[[ Dataset records, beginning ]]

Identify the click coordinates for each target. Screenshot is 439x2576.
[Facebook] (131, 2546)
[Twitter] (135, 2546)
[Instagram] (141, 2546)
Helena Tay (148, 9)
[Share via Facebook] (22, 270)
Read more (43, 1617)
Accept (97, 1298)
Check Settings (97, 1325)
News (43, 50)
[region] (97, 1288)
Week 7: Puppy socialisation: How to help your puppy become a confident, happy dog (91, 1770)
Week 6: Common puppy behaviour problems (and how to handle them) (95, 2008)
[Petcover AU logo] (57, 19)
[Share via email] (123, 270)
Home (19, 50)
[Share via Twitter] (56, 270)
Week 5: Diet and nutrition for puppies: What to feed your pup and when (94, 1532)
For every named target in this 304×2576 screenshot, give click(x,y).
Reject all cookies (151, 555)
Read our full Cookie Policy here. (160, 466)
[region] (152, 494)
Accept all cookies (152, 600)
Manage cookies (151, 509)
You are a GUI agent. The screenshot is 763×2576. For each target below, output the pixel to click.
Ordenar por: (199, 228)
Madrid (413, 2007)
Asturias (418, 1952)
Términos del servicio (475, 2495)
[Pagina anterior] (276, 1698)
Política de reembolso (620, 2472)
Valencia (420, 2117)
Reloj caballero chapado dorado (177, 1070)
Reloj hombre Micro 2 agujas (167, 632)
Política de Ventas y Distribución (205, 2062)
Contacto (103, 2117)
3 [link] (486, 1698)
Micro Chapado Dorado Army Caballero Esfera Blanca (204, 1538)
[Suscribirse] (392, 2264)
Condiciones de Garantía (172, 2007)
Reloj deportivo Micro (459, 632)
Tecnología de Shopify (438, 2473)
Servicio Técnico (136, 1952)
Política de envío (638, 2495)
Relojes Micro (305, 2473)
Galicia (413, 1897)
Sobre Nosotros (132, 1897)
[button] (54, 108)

[[ Dataset records, end ]]

Instructions for the task
When the word "Share" appears in a line of the listing, pull that line out.

Completed task
[Share via Facebook] (22, 270)
[Share via email] (123, 270)
[Share via Twitter] (56, 270)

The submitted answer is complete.